_Provided entries_:
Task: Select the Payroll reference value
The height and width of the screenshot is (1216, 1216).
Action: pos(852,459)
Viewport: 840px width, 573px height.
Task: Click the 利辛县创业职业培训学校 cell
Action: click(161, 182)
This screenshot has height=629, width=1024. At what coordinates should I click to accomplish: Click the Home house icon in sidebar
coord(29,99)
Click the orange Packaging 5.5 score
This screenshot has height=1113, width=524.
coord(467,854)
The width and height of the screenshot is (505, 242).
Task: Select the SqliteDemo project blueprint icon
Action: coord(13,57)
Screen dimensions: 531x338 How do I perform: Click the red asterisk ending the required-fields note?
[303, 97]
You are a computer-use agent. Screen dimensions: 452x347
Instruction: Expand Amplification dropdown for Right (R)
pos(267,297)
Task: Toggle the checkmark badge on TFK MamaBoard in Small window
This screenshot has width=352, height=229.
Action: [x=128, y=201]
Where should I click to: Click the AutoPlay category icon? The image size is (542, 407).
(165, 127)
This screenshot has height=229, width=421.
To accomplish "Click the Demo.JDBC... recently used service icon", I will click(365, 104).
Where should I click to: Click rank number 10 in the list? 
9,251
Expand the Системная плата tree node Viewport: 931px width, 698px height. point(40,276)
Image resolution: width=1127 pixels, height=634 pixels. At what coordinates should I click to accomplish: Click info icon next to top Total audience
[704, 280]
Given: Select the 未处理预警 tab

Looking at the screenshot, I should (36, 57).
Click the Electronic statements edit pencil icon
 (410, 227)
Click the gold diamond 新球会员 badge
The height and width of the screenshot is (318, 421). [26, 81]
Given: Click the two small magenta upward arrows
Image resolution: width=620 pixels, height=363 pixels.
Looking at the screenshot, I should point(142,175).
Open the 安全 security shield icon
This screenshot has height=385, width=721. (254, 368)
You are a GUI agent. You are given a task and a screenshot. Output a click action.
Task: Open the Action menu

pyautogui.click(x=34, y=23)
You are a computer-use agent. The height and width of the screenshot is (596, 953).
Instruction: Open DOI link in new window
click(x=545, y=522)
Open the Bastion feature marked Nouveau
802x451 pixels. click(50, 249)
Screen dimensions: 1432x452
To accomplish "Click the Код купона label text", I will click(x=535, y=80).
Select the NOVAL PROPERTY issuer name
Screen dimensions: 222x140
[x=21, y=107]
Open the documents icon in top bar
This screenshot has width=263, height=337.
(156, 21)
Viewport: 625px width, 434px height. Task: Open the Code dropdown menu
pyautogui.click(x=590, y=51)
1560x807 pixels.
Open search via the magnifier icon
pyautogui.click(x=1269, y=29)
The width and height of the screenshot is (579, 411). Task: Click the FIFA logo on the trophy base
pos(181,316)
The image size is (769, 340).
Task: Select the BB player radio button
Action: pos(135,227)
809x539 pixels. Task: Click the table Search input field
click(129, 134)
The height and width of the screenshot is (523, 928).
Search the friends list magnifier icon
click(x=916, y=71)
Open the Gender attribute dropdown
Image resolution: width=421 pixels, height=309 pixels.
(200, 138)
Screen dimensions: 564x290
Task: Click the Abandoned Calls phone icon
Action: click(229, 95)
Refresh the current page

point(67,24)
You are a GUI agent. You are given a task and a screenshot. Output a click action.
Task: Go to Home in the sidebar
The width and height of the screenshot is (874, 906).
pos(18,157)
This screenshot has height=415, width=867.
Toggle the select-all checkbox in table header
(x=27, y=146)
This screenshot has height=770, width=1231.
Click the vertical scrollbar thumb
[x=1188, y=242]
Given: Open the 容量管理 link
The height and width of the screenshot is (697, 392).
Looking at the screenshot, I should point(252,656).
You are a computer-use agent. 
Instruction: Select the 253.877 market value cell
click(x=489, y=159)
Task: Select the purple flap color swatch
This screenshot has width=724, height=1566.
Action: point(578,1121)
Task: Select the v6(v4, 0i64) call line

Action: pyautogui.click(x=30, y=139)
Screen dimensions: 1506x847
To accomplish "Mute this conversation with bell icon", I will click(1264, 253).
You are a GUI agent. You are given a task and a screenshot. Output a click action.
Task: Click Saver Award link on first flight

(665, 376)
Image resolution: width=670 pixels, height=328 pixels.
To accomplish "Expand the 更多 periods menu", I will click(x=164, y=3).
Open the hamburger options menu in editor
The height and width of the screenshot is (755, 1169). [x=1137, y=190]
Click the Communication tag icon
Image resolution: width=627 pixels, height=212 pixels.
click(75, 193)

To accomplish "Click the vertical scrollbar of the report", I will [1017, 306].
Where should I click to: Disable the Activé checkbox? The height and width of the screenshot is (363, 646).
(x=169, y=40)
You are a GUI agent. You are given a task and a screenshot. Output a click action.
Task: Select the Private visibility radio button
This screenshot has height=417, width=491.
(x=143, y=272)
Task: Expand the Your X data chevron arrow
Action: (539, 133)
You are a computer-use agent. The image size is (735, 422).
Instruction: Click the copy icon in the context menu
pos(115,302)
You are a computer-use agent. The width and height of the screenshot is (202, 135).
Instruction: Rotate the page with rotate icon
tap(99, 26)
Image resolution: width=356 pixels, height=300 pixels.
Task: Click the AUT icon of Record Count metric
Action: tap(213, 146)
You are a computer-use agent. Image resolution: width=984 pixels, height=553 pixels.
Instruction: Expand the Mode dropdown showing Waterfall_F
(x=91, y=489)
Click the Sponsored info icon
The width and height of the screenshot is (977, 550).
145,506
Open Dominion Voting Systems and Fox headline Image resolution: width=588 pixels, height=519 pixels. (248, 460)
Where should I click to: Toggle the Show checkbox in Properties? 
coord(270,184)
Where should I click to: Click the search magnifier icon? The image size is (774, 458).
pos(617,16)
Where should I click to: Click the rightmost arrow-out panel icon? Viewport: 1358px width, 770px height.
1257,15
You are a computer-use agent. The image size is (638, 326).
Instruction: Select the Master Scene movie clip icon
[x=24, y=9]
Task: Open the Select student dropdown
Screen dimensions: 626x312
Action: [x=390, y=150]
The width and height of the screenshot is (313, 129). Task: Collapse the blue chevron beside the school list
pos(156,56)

_About this exercise_: Starting at the line above that contains "The width and height of the screenshot is (874, 906).", write out each line exactly until the line that contains "Task: Select the purple flap color swatch" has been written, and stop there.

_Answer area_:
The width and height of the screenshot is (874, 906).
pos(18,157)
This screenshot has height=415, width=867.
Toggle the select-all checkbox in table header
(x=27, y=146)
This screenshot has height=770, width=1231.
Click the vertical scrollbar thumb
[x=1188, y=242]
Given: Open the 容量管理 link
The height and width of the screenshot is (697, 392).
Looking at the screenshot, I should point(252,656).
You are a computer-use agent. 
Instruction: Select the 253.877 market value cell
click(x=489, y=159)
Task: Select the purple flap color swatch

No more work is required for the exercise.